Eating ice cream in the very town that witnessed a massacre of eighteen of its civilians in 1974 (including nine children), it was surreal to say the least to watch London reel under the impact of a calculated terrorist attack on its underground and bus system.
Being in the world's most popular terrorist target, it seemed illogical that elsewhere on the planet -- England, in this case -- innocent civilians were also being killed in ideologically-driven murder plots.
For the next hour, we sat glued to the television screen, broadcasting BBC Worldnews, stunned to find ourselves safe in Israel while others were maimed and killed by terrorists in that most cultivated of European cities -- London, where we had spent a large part of the previous year.
So, when today's news from London dominated the airwaves, I felt myself transported back two summers, trading my treadmill-top location in Monroe, NY for the mall of Kiryat Shmona, Israel, recalling the cold shock that washed over me on that day as I watched the news.
Though I learned the truth on 9/11, the events of 7/7 reinforced the lesson: Nowhere in the world is safe anymore.

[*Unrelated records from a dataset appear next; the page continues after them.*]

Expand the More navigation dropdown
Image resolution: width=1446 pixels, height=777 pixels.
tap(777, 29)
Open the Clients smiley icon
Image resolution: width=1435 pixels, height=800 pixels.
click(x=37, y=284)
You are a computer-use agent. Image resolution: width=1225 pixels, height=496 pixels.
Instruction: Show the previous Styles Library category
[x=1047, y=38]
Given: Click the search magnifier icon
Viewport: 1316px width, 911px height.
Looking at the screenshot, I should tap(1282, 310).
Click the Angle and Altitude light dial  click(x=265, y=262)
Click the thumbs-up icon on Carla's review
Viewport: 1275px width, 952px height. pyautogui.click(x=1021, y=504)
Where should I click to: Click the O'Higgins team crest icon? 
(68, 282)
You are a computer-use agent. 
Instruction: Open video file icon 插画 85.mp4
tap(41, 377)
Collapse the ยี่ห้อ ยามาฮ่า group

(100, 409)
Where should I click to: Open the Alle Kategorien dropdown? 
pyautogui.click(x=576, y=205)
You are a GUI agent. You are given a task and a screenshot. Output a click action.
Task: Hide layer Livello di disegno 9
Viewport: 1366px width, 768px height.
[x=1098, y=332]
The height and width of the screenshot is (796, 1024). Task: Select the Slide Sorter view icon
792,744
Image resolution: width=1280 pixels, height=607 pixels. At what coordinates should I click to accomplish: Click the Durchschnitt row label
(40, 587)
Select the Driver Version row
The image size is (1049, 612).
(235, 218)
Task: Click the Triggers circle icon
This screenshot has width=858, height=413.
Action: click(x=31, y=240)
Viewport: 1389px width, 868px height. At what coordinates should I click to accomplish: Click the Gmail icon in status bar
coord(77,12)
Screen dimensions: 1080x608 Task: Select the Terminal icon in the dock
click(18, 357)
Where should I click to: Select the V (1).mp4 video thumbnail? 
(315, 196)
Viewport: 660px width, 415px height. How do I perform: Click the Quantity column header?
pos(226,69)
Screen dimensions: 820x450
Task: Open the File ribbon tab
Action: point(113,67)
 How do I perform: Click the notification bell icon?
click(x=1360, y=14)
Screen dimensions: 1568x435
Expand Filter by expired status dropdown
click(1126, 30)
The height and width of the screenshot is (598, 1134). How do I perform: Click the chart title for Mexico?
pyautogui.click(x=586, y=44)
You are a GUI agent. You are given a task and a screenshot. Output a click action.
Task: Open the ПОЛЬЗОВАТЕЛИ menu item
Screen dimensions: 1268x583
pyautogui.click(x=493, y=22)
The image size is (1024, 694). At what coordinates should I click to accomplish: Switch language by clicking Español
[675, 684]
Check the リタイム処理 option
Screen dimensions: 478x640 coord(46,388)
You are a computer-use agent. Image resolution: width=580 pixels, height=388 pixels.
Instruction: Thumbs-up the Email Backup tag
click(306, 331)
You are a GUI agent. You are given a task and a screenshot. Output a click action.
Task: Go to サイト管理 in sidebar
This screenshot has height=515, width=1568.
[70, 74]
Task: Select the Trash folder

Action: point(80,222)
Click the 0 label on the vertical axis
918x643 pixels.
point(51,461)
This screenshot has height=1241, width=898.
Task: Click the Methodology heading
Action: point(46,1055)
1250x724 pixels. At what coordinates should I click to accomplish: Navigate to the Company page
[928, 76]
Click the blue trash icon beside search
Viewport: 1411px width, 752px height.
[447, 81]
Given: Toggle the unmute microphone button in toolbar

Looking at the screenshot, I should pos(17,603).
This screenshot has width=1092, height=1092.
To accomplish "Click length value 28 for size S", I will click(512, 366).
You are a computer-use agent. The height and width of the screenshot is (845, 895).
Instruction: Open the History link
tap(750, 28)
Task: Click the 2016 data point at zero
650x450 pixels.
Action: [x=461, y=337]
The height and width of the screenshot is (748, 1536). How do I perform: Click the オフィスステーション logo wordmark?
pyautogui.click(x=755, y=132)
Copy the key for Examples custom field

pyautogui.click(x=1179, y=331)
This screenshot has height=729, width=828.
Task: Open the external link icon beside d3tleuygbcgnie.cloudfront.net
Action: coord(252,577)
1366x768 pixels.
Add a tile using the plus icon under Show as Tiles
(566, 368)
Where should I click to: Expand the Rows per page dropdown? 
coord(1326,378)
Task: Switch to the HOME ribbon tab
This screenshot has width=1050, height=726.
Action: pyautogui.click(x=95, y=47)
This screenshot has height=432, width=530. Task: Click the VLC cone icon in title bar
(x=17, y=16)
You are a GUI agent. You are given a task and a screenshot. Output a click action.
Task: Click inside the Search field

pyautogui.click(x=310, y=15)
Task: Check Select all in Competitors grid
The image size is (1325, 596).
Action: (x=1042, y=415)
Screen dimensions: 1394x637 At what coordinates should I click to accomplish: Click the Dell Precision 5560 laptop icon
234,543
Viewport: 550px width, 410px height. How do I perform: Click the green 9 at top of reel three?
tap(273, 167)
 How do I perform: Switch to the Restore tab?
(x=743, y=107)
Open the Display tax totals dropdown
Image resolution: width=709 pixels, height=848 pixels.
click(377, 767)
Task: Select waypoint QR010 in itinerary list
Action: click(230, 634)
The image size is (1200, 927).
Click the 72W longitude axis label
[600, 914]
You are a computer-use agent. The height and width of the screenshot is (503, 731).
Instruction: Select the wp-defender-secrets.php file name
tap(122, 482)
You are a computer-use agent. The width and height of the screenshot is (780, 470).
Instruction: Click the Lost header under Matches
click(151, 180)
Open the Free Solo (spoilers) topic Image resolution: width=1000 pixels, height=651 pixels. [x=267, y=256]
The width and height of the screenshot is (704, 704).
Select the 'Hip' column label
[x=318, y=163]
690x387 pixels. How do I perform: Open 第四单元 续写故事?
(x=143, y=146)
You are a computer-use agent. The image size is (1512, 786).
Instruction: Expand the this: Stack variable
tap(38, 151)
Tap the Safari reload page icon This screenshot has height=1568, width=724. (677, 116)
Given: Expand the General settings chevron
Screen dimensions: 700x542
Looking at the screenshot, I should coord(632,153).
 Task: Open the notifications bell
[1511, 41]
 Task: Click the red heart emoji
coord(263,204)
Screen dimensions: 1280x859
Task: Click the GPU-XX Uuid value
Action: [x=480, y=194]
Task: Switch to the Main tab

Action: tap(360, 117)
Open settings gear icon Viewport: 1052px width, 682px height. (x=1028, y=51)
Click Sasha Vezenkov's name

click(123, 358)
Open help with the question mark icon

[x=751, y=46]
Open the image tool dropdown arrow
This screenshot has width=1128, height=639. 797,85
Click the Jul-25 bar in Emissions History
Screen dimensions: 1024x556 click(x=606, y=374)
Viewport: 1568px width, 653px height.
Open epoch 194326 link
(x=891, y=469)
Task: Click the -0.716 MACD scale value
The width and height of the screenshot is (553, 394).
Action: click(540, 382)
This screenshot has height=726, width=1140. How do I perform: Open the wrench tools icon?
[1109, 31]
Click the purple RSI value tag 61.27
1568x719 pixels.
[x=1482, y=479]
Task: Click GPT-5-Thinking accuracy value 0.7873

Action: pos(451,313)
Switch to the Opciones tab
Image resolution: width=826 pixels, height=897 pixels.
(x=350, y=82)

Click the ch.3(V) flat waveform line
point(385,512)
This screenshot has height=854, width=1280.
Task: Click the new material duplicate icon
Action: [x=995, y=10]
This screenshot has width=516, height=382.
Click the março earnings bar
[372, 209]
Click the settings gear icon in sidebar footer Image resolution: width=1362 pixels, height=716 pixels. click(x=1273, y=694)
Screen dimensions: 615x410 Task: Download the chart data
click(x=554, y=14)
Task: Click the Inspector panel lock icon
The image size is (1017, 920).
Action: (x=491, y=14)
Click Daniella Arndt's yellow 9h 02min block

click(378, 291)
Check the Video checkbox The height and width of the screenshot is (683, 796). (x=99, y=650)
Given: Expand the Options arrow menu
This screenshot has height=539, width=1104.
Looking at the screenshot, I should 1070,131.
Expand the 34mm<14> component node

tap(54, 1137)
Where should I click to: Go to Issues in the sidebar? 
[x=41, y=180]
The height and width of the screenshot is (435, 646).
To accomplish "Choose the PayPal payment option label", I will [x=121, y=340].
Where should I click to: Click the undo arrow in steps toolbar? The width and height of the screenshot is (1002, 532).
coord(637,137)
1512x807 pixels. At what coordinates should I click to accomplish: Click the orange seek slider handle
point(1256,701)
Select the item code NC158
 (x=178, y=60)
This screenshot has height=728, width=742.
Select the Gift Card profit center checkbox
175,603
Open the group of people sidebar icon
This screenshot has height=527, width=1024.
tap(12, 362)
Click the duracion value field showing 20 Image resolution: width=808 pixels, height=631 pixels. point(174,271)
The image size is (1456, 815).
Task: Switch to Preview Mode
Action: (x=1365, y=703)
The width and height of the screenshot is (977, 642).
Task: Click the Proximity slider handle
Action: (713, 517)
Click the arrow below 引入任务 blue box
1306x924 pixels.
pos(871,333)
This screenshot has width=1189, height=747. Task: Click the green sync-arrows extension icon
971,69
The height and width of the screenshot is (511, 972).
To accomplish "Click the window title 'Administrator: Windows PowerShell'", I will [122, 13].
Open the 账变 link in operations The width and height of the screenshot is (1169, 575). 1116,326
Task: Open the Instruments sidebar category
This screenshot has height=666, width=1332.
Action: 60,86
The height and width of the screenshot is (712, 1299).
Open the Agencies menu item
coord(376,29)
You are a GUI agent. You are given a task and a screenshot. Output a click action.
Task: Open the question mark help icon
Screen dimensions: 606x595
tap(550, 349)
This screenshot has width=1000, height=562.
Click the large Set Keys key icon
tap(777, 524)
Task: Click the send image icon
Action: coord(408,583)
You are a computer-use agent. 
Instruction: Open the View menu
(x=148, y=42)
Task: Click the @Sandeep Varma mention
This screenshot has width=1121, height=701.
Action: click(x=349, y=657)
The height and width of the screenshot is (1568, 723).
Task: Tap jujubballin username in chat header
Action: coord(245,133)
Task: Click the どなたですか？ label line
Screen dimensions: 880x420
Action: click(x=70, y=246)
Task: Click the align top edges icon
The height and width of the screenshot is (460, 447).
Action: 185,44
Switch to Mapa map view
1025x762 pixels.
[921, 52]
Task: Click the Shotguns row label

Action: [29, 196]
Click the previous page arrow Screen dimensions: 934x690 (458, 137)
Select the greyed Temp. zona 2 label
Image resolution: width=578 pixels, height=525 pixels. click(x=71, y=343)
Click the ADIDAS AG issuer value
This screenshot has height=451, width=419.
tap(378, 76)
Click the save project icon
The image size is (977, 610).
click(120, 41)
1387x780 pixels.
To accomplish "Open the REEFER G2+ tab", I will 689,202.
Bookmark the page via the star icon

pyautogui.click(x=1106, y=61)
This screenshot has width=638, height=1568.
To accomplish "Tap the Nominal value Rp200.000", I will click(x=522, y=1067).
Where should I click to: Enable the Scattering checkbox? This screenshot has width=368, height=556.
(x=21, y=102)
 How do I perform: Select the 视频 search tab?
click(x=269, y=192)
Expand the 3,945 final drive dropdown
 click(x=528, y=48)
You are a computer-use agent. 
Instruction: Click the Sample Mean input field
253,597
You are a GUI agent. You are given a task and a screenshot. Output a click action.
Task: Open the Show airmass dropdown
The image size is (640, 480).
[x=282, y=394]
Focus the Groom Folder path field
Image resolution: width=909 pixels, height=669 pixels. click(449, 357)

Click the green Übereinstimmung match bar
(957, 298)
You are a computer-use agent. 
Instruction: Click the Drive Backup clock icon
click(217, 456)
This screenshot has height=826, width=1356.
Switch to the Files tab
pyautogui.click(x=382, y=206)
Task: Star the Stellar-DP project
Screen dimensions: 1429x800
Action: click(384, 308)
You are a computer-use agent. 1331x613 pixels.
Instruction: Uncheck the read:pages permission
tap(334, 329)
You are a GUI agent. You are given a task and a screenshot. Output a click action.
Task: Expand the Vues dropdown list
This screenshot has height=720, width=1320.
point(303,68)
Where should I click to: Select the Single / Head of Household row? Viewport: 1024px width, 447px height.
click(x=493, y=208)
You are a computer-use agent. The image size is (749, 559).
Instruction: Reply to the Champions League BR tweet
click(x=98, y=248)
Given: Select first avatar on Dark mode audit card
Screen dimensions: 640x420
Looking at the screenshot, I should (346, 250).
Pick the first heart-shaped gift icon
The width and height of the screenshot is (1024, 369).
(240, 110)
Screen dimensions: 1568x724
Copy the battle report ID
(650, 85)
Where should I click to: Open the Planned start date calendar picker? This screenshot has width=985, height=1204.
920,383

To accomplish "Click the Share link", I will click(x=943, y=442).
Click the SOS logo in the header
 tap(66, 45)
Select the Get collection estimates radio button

Terrorism lives, fueled by the conviction of those who wish to annihilate us.
By "us," I mean anyone who is not "them."
And passively aiding and abetting the terrorists are the Christiane Amanpours of the world, who fail to ask the proper questions, such as why moderate Muslim leaders repeatedly fail to speak out in force against acts of terrorism; and infer that opposition to the war in Iraq or an inferior social status satisfactorily explains why people of a certain religious and ethnic group are driven to kill innocents.
If the recent, Nazi-like boycott of Israeli academics in England didn't alert the world to a basic failure in British society, perhaps today's barely-averted disaster might serve as a wake-up call.
There is a murderous hatred in the heart of England, flowing through the veins of its citizens, poisoning the body of the nation.